Danny Collins (15)
two stars
Dir: Dan Fogelman
With: Al Pacino, Annette Bening, Jennifer Garner
HERE'S a bargain. Last week you might have paid the price of a small car for an evening in the company of Al Pacino at the SECC. This week he is on offer for under a tenner at your local cinema in the comedy drama, Danny Collins. No madam, we cannot throw in Robert De Niro in a BOGOF deal. Michael Mann already did that in his crime drama, Heat.
Pacino plays the titular Collins, an ageing rock star having a late-life crisis. With a supporting cast that includes Annette Bening, Jennifer Garner, Christopher Plummer and Bobby Cannavale, Dan Fogelman's picture is proof that a terrific cast can make almost anything sing.
But it also demonstrates what we might call the Law of Mary Poppins. In any comedy drama a spoonful of sugar makes the medicine go down, but any more than that and queasiness descends. While it begins tartly enough, Danny Collins is ultimately harder on the stomach than a sail across the Atlantic in a bathtub during a force 10 gale.
We first meet Collins as a dewy youngster who is being told by the music press that he is the next John Lennon. But cut to the Noughties and Danny has turned into the next Liberace. Dyed bouffant hair, girdle, a front row as old as he is, he is cranking out the old hits and raking in the dollars required to support his private jet and multiple mansions lifestyle.
At his birthday party, his agent (Christopher Plummer) presents him with a gift - a letter of encouragement John Lennon once wrote to Danny but which somehow went astray. It is the sign Danny has been waiting for to clean up his act, get back to songwriting basics, be the person he was meant to be and all that other cat poster stuff.
So Danny leaves LA for New Jersey and checks into a hotel run by the straight talking Mary (Annette Bening). Up the road lives the son (Bobby Cannavale) Danny has never taken the trouble to meet. Can this old cat change his spots? Or do we all end up with the life we deserve?

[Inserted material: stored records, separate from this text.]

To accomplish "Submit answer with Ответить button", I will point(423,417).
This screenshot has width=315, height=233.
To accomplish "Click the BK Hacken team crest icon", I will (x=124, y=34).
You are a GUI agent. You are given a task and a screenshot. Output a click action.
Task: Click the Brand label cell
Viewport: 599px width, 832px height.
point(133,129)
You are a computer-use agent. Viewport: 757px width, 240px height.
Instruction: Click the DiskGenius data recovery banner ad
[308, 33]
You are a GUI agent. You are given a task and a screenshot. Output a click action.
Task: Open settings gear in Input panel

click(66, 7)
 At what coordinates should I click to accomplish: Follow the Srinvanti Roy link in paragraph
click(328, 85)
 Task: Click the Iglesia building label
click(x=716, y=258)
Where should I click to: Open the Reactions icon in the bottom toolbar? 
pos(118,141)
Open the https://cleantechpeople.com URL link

In answering these questions, Fogelman, the writer of Crazy, Stupid Love, here making his directorial debut, initially takes the softly-softly approach. Pacino goes the other way, playing up to all the ageing singer cliches with brave, painful honesty. This is Pacino in Scent of a Woman "HOO-AH!" mode, laying it all out there. It is wince-inducing but amusing stuff, even if the smile fades somewhat when stills from his old movies are used in mocked up album covers. Some things are sacred, people.
When the film is in home truths-telling mode it works as a wry, knowing piece about ageing, its trials and absurdities. A bonus is the soundtrack, crammed full of Lennon's songs. It is just a pity that Fogelman, a chewy enough story already in place, starts to lay the drama on even thicker. Before you know it, the pat answers and plot contrivances are piling up, and just when you think another syrupy twist will spark a reunion with your lunch, it starts - the beep, beep, beep of a lorry-load of pure sugar reversing into the film. The sweeter the stuff, the more Pacino goes over the top.
The Danny Collins character screams irony, but that is okay, the audience is in on the joke of a world famous actor playing a cheeseball singer. And a supporting cast of this calibre is always a joy to watch, whether it is Bening's twinkly matriarch, Garner's sensitive and wise daughter-in-law, or Cannevale in full wounded puppy mode. But perhaps there is just too much Pacino in Pacino these days. The legend precedes him everywhere, sometimes to his advantage, as in the early part of the picture, sometimes not.
Danny Collins is a flawed affair, then, like Danny Boy played on paper and comb. But as last week at the SECC showed, Pacino fans will adore anything he does. As Lennon once sang, whatever gets you through the night.